It's 2005. A group of investment bankers visit a dimly lit New York club. One banker in his 20s makes more than a million a year packaging mortgages and sending them on to the big Wall Street firms. Two waiters arrive carrying four champagne bottles each with tiny sparklers. Everyone turns to look. Those bankers just ordered four bottles of Cristal at $1,000 a pop.
It's 2009. Tom Tseng, general manager of Chinese bicycle-maker Tandem Industries, tells a newspaper reporter that "China's ability to consume has reached a fairly high level & [while] in the U.S. people now only want to buy cheap things."
The first story came from "This American Life," a radio show that recently aired a retrospective on the financial crisis. The second story came from a recent Wall Street Journal article. Together they describe the massive adjustment the global economy has undergone. American consumers aren't the economic engines they were. China manufactured things, exported like crazy, and saved. Now, the Chinese government is flush with money, and its aggressive stimulus plan is propping up Chinese consumption, so much so that companies like Tandem Industries are finally focusing on their home market.
When the global economy starts to emerge from the doldrums (as many think it already has), I hope U.S. manufacturers will be doing business in a much more stable world, and participating in globalization how it should be.
"This American Life," usually a quirky show about life's little moments, took a stab at the financial crisis and, for me (a noneconomist), painted the clearest picture showing why the whole mess happened in the first place.
One of the root causes was the world's money supply (technically, fixed-income securities), which doubled from $36 trillion in 2000 to $70 trillion in 2006, thanks in part to globalization. A greater percentage of the world's population was producing more for global consumption (mostly America's). Developing countries with big natural resource reserves (Middle East) and cheap labor (Asia) benefited the most. Unfortunately, all this money went to relatively few people. Cheap labor means most people aren't paid very much, right? These workers used their relatively meager paychecks to make their lives just a little better—a significant leap, but they certainly weren't out ordering bottles of Cristal. So much of the $70 trillion went to government wealth funds and the rich.
They bought only so much; the rest of it, they needed to invest. Usually, U.S. Treasurys would be the first safe-haven on the list. But the Fed kept rates abnormally low. They did this to promote economic growth, but the unintended consequence was that U.S. Treasurys, with such low yields, weren't an attractive place to funnel the world's investment demand. Those few holding the world's vast money supply were hungry for something that had low risk and a higher return. Enter the mortgage-backed security.

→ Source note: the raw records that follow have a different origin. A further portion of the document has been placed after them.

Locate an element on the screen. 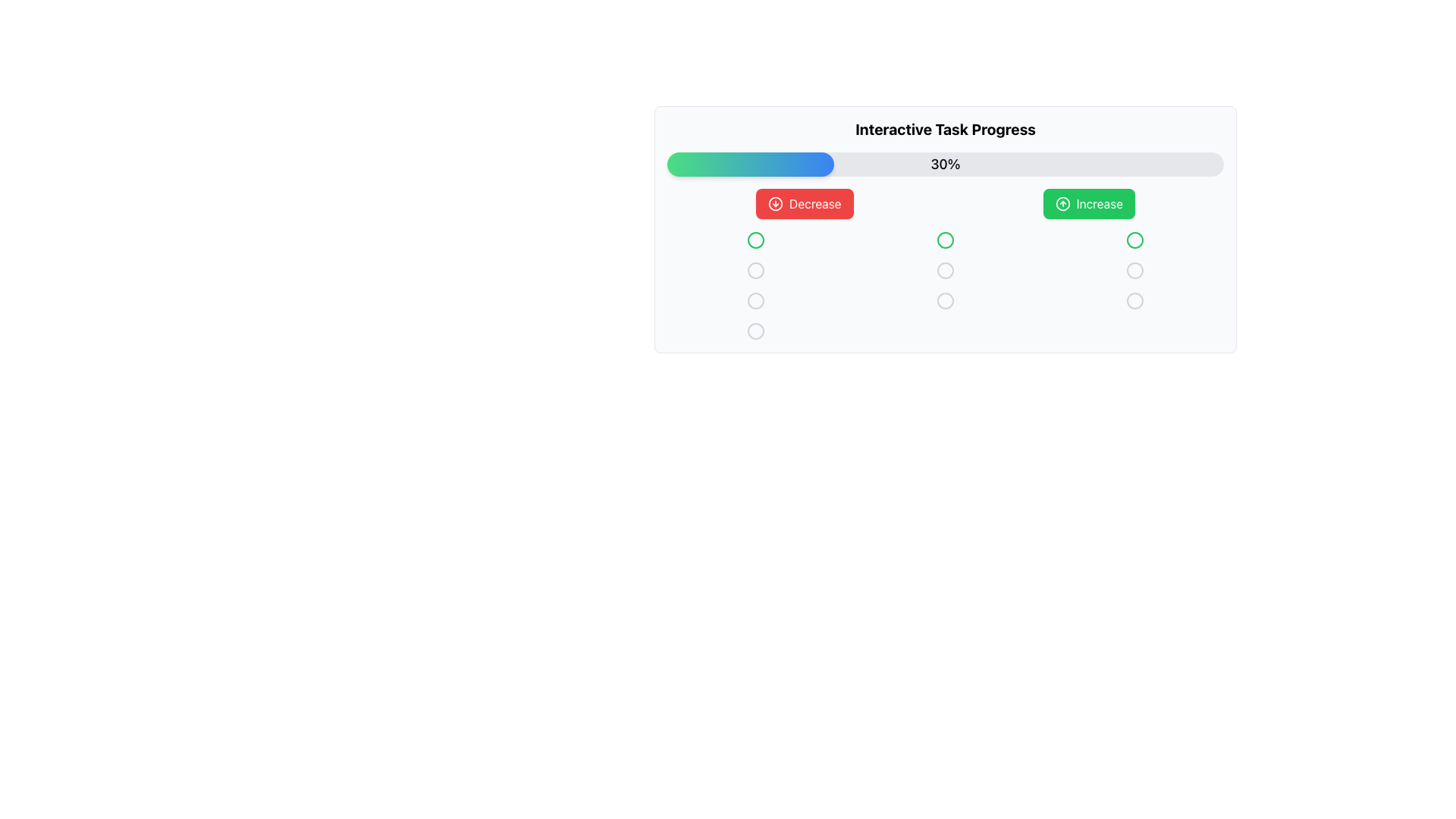 The image size is (1456, 819). the Decorative icon within the 'Increase' button, which features a circular design with an upward-pointing arrow, located on the right side of the 'Interactive Task Progress' section is located at coordinates (1062, 203).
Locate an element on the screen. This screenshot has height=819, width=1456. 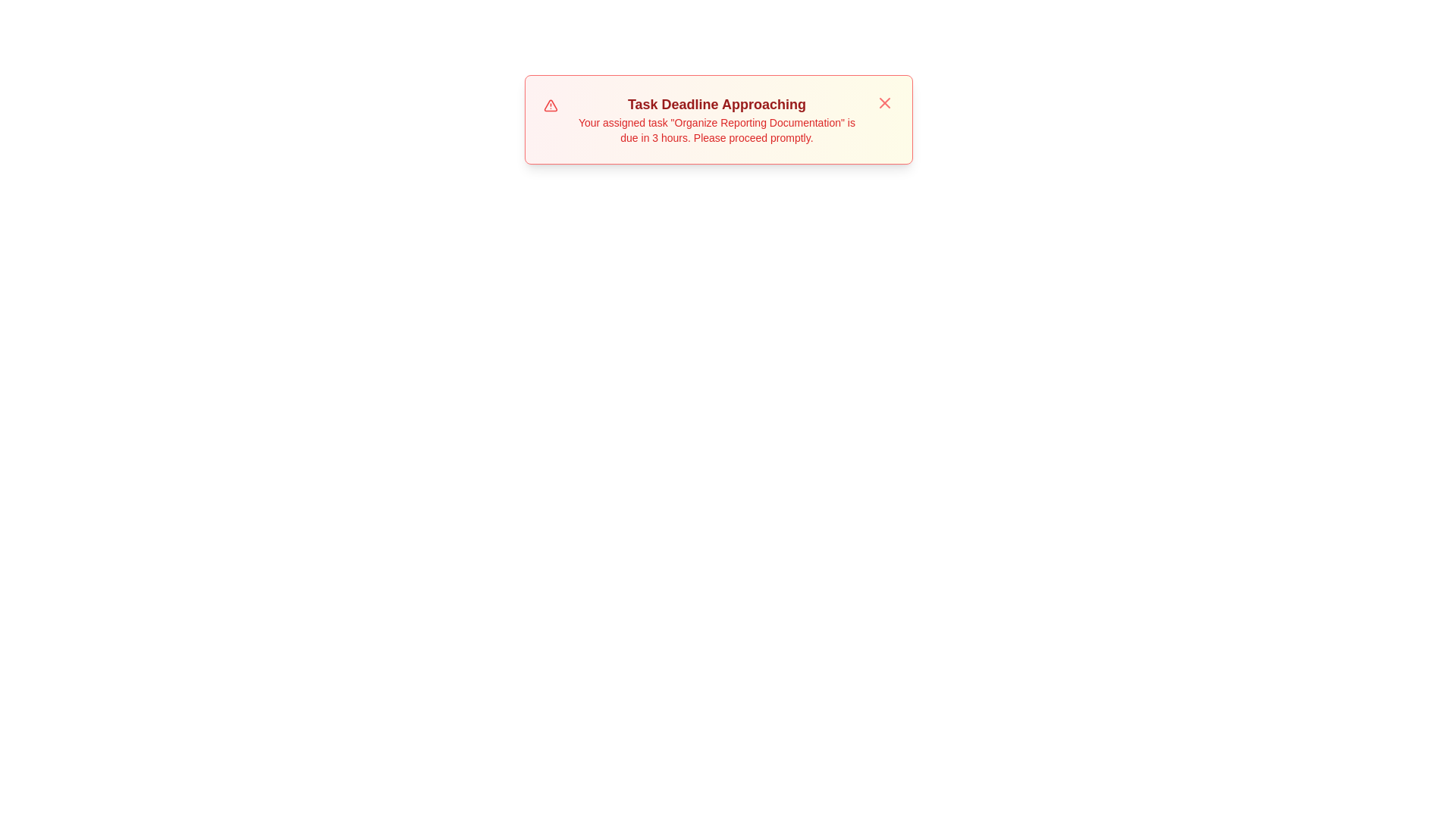
the critical notification icon located at the far left of the notification box next to the heading 'Task Deadline Approaching' is located at coordinates (550, 105).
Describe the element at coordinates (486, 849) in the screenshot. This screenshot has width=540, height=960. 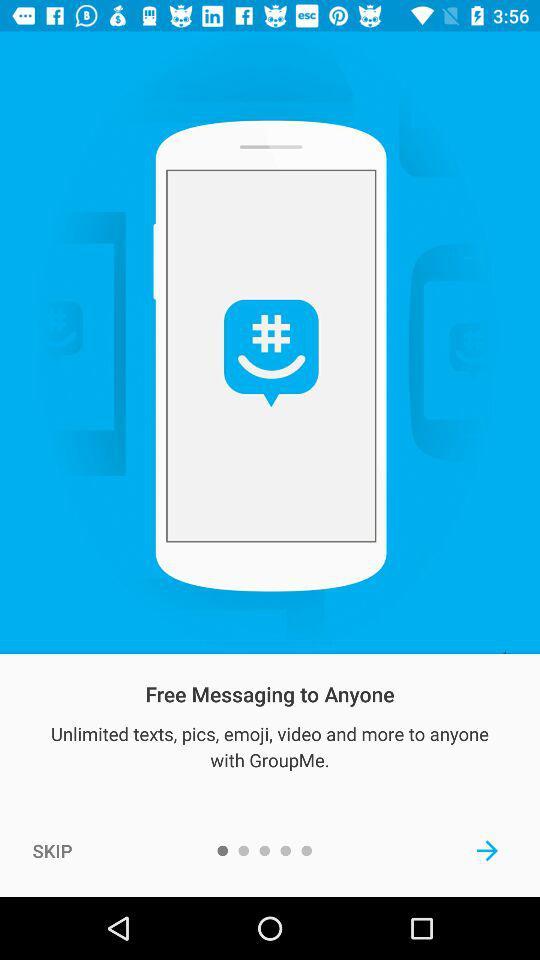
I see `sign up` at that location.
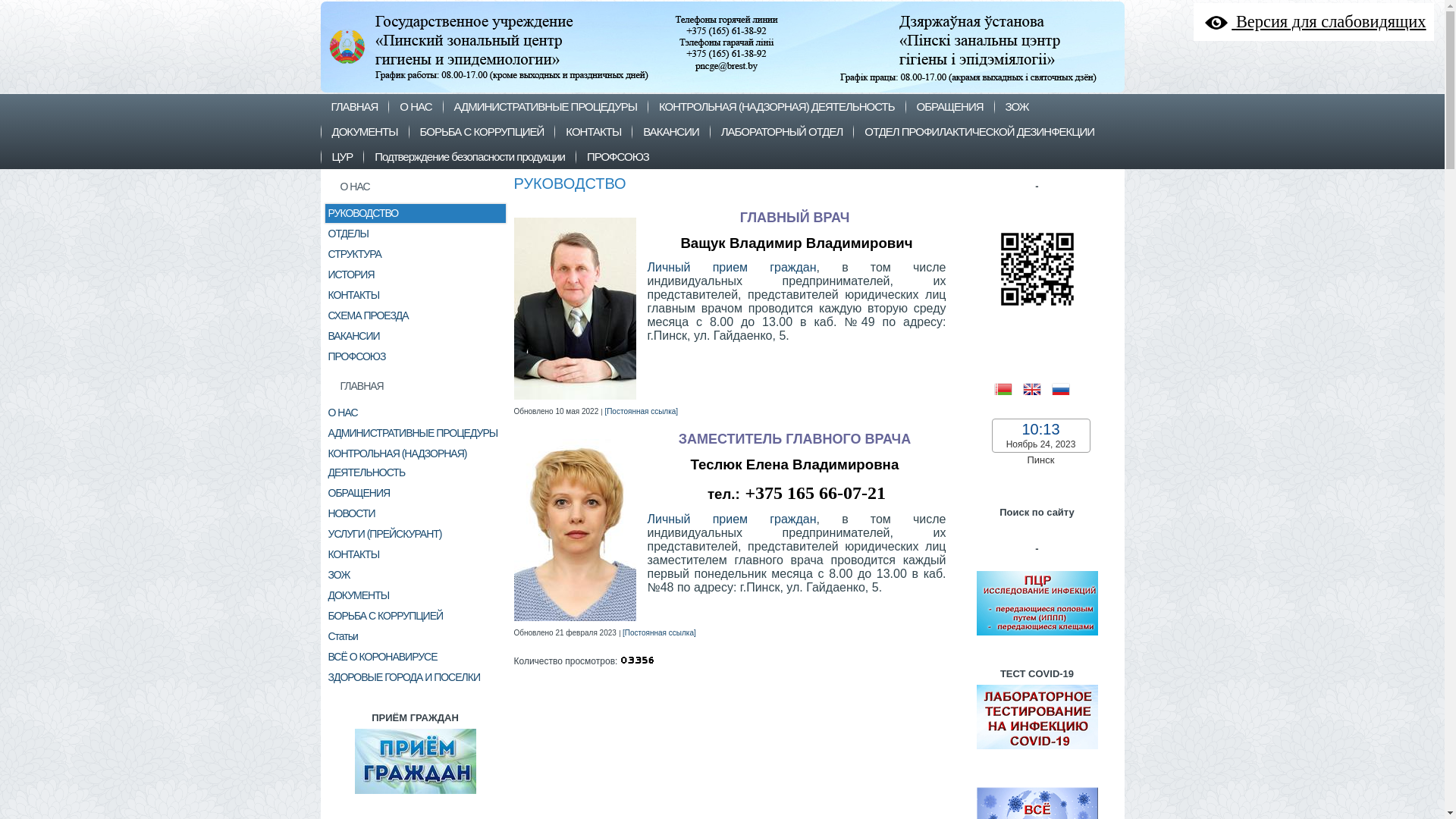 Image resolution: width=1456 pixels, height=819 pixels. Describe the element at coordinates (1036, 637) in the screenshot. I see `'-'` at that location.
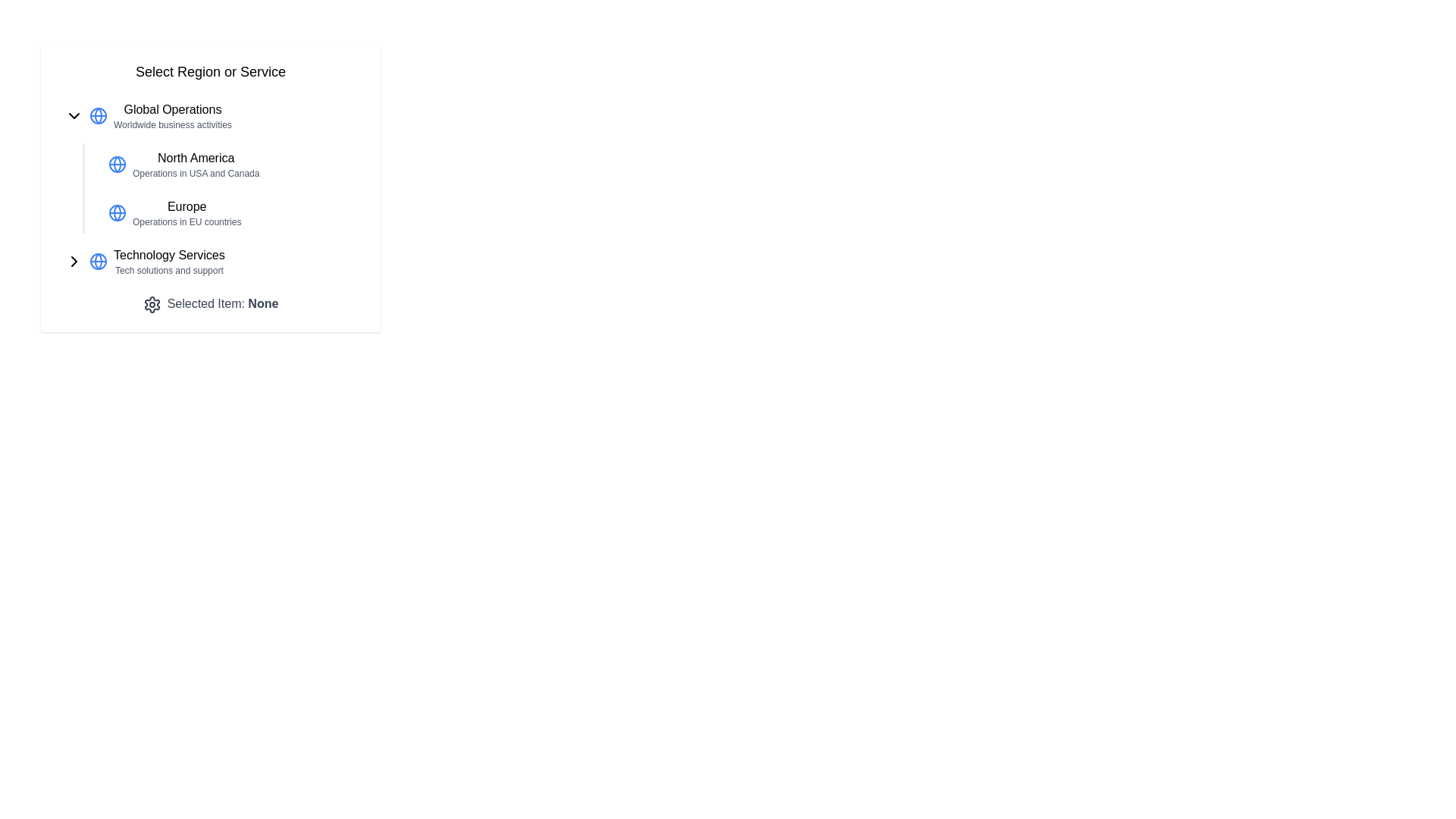  I want to click on the 'North America' selectable list item, so click(228, 164).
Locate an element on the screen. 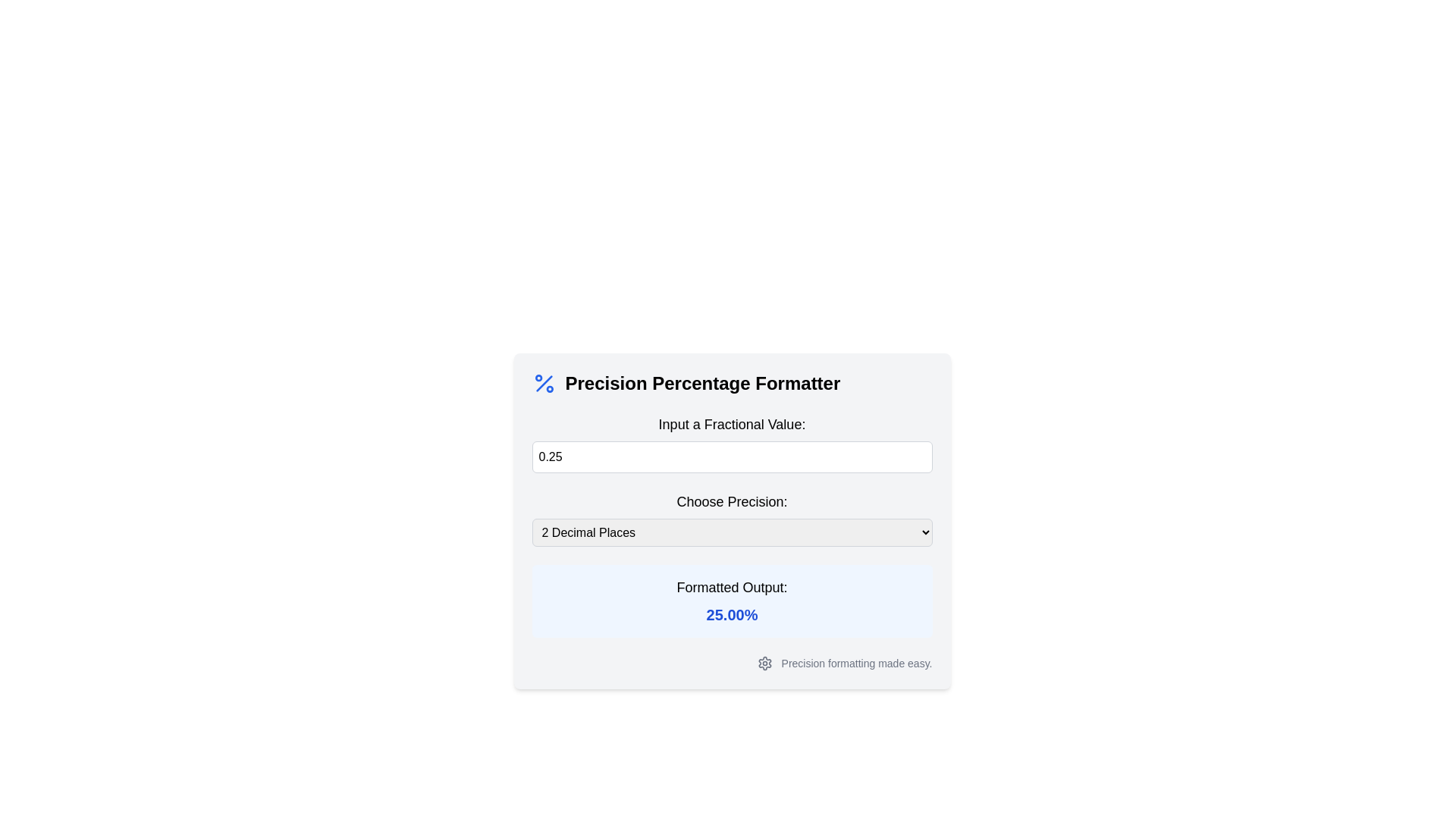  text of the prominent header that consists of a blue percentage sign icon followed by the bold text 'Precision Percentage Formatter' located at the top of the form is located at coordinates (732, 382).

So this is where those club-going, Cristal-drinking bankers step into the picture. The world's investors were hungry, so bankers fed them with even more mortgage-backed securities. To do this, they needed more mortgages. Once everyone who could pay for a house had one, they set their eyes on the subprime market, which gave people houses even if they couldn't afford it. They figured that if they packaged these bad mortgages with hundreds of other good ones, they would spread risk. Even if all the bad mortgages foreclosed, things would be OK because the banks would just own a lot of homes that were increasing in value. And homes would always increase in value ... right?
We all know the story from there. I like this explanation because it doesn't point fingers at the finance sector, or the people who bought homes who shouldn't have. It goes back to the issue of the money supply, globalization, and unintended consequences.
For the record, I'm all for globalization and free trade. I just worry about the personal freedoms of the people we're trading with. One moral problem with a global economy is that while the laws of supply and demand may be universal, political systems and power structures aren't. A poor worker across the ocean may assemble a plasma TV for a U.S. consumer who has had all the benefits of (relatively) free capital markets and even some disposable income.
In my opinion, that injustice was at least one factor that ultimately snowballed into the financial crisis. More people in this world should have the luxury of consumption beyond basic necessity, and manufacturers the world over would see the benefits. When I hear news of Chinese consumerism on the rise, I think it's a step in the right direction.